Written problem 1 -> List every review URL given in the Nova lazy-load bug report.
Written problem 2 -> Write the next part of the Nova lazy-load bug report, continuing from its final line.

Supplied text ->

┌──

Too many lazy-loads in predictable situations

Bug #1540526 reported by Dan Smith
14
This bug affects 2 people
Affects Status Importance Assigned to Milestone
OpenStack Compute (nova)
Expired
Medium
Unassigned

Bug Description

During a normal tempest run, way (way) too many object lazy-loads are being triggered, which causes extra RPC and database traffic. In a given tempest run, we should be able to pretty much prevent any lazy-loads in that predictable situation. The only case where we might want to have some is where we are iterating objects and conditionally taking action that needs to load extra information.

On a random devstack-tempest job run sampled on 1-Feb-2016, a lot of lazy loads were seen:

  grep 'Lazy-loading' screen-n-cpu.txt.gz -c
  624

We should be able to vastly reduce this number without much work.

Revision history for this message
OpenStack Infra (hudson-openstack) wrote : Fix proposed to nova (master)

Fix proposed to branch: master
Review: https://review.openstack.org/274869

Changed in nova:
assignee: nobody → Dan Smith (danms)
status: New → In Progress
Revision history for this message
OpenStack Infra (hudson-openstack) wrote :

Fix proposed to branch: master
Review: https://review.openstack.org/274870

Revision history for this message
OpenStack Infra (hudson-openstack) wrote :

Fix proposed to branch: master
Review: https://review.openstack.org/274887

Revision history for this message
OpenStack Infra (hudson-openstack) wrote :

Fix proposed to branch: master
Review: https://review.openstack.org/275288

Revision history for this message
OpenStack Infra (hudson-openstack) wrote : Fix merged to nova (master)

└──

Information supplied ->
┌──

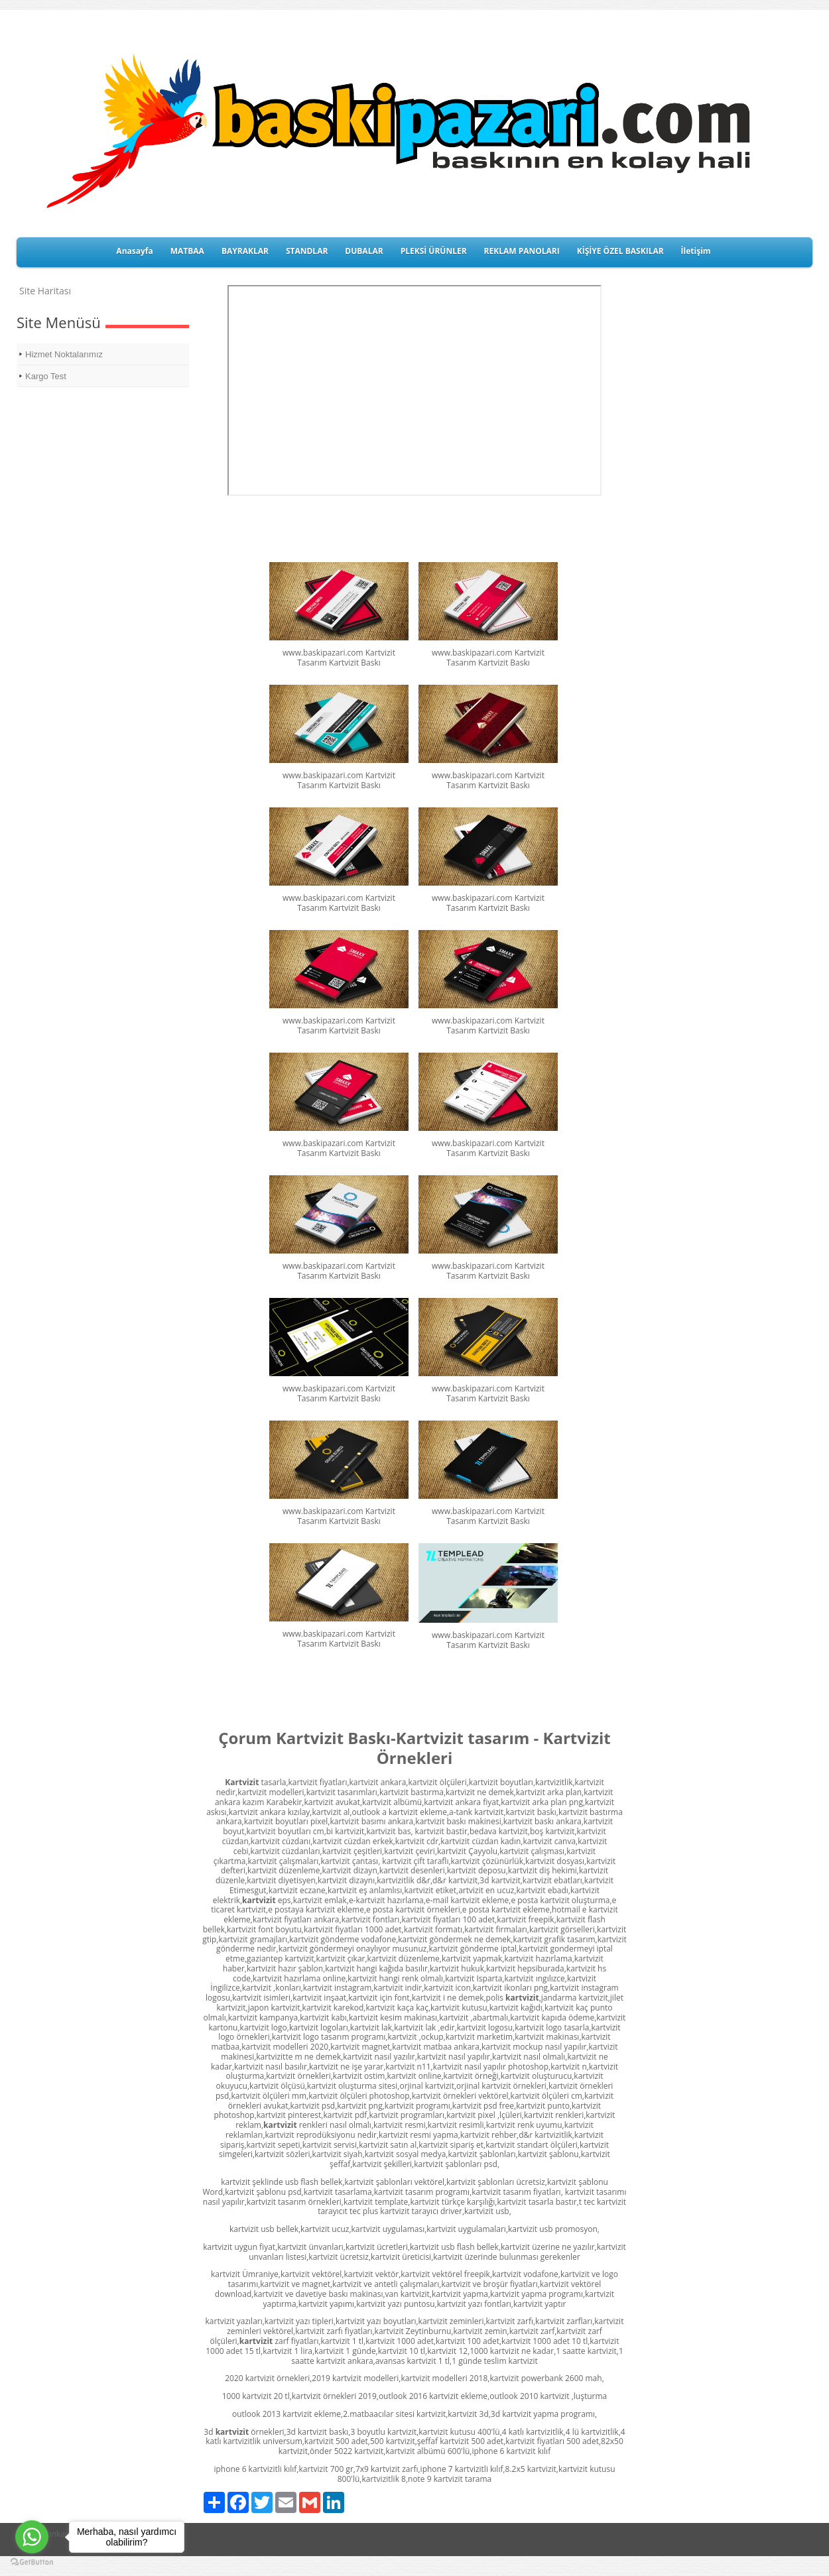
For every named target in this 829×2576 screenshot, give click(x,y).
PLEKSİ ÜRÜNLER (434, 251)
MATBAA (187, 251)
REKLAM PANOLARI (522, 251)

└──

Task response 1 ->
https://review.openstack.org/274869
https://review.openstack.org/274870
https://review.openstack.org/274887
https://review.openstack.org/275288

Task response 2 ->
Reviewed: https://review.openstack.org/274869
Committed: https://git.openstack.org/cgit/openstack/nova/commit/?id=2e96f7f2d7912f9c1b84d86065aa55a00da4b4ed
Submitter: Jenkins
Branch: master

commit 2e96f7f2d7912f9c1b84d86065aa55a00da4b4ed
Author: Dan Smith <email address hidden>
Date: Mon Feb 1 10:56:05 2016 -0800

    Prevent _heal_instance_info_cache() periodic lazy-loads

    This fixes _heal_instance_info_cache() so that it speculatively loads
    the flavor information for an instance during initial query, instead of
    always depending on lazy-load to get it (which triggers an extra RPC
    and DB call for every instance).

    Change-Id: Ia1d78fb48d3f131487bd7a98d3a50774c85a1fa2
    Partial-Bug: #1540526

Revision history for this message
OpenStack Infra (hudson-openstack) wrote :

Reviewed: https://review.openstack.org/274870
Committed: https://git.openstack.org/cgit/openstack/nova/commit/?id=7a9942c5924d7ccfe321c54d0b5e70cfb3aede57
Submitter: Jenkins
Branch: master

commit 7a9942c5924d7ccfe321c54d0b5e70cfb3aede57
Author: Dan Smith <email address hidden>
Date: Mon Feb 1 11:55:15 2016 -0800

    Improve efficiency of Migration.instance property

    In the resource tracker, we get a list of migrations and rely on the
    Migration.instance property to look up the related instance. This
    doesn't actually cache the instance, which means repeated calls will
    continue to trigger RPC and DB hits. Further, in resource tracker,
    we have already pulled a list of instances and then proceed to re-query
    them through lazy-loads from the migration objects, even though we
    already have them. To add insult to injury, neither this first list
    of instances, nor the ones pulled from Migration.instance contain
    instances with the 'flavor' or 'migration_context' properties
    populated, which means we trigger *two* more lazy loads to pull those.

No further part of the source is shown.